What is being asked | Whenever a line of the records below contains the word "Given", copy that line.

======== The data

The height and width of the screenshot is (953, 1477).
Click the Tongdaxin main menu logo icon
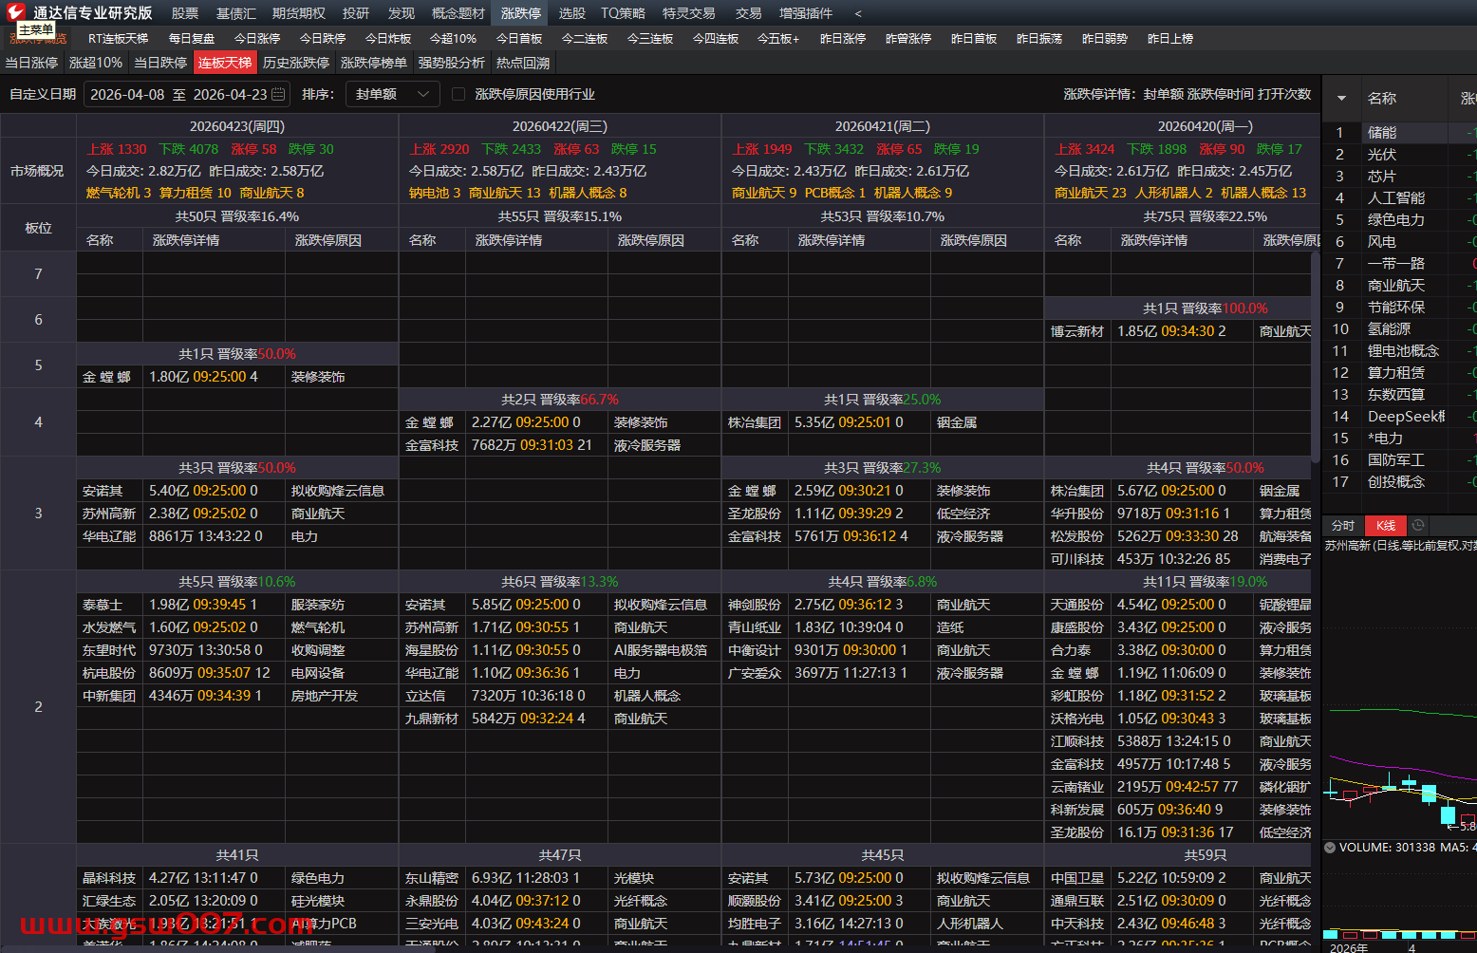tap(16, 12)
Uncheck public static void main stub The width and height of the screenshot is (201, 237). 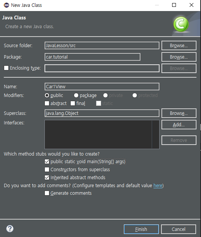[x=47, y=162]
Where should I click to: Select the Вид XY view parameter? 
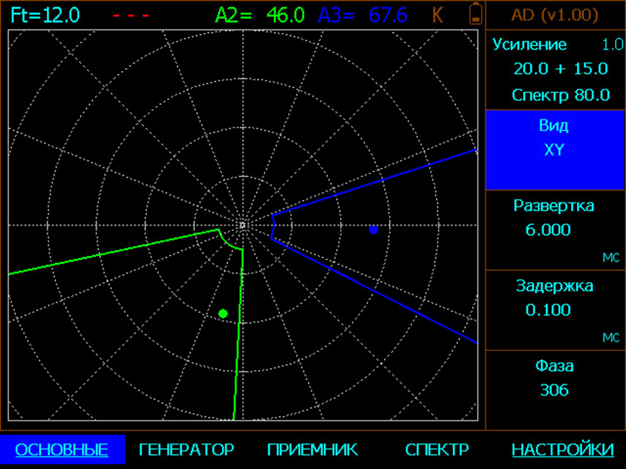point(554,149)
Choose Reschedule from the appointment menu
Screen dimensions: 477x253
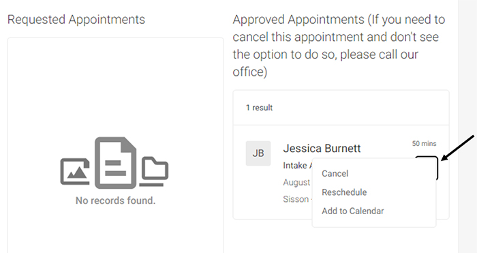coord(344,192)
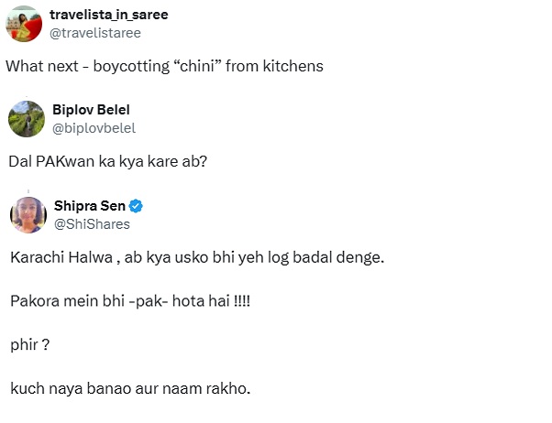The image size is (552, 423).
Task: Click the blue verified badge beside Shipra Sen
Action: (x=135, y=205)
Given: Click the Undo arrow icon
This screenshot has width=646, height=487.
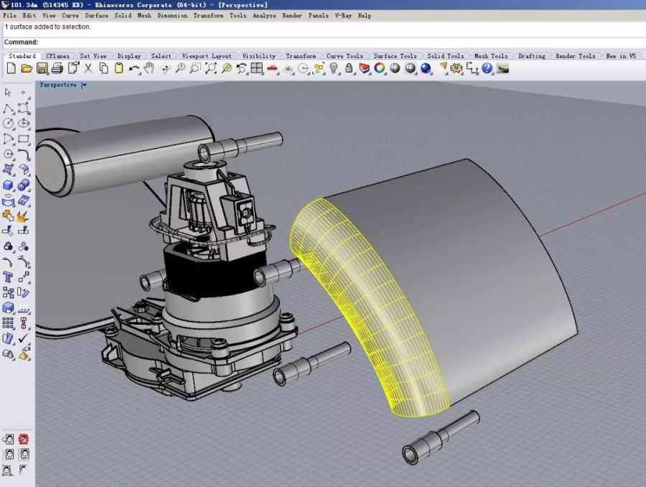Looking at the screenshot, I should [x=134, y=68].
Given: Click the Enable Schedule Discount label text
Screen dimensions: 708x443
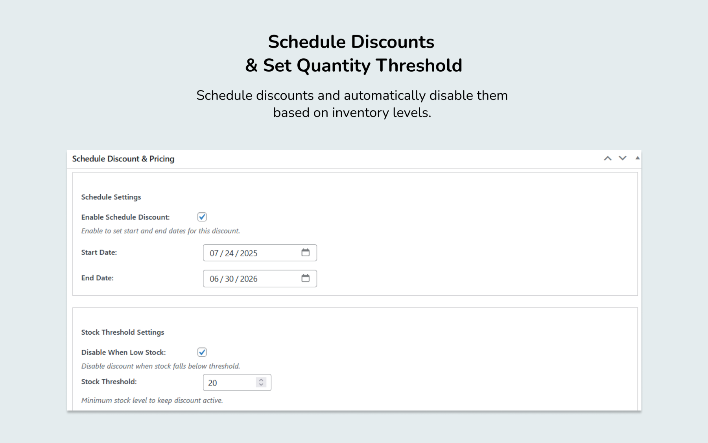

================

Expected output |
Given: Click the Undo arrow icon
Given: Click the Enable Schedule Discount label text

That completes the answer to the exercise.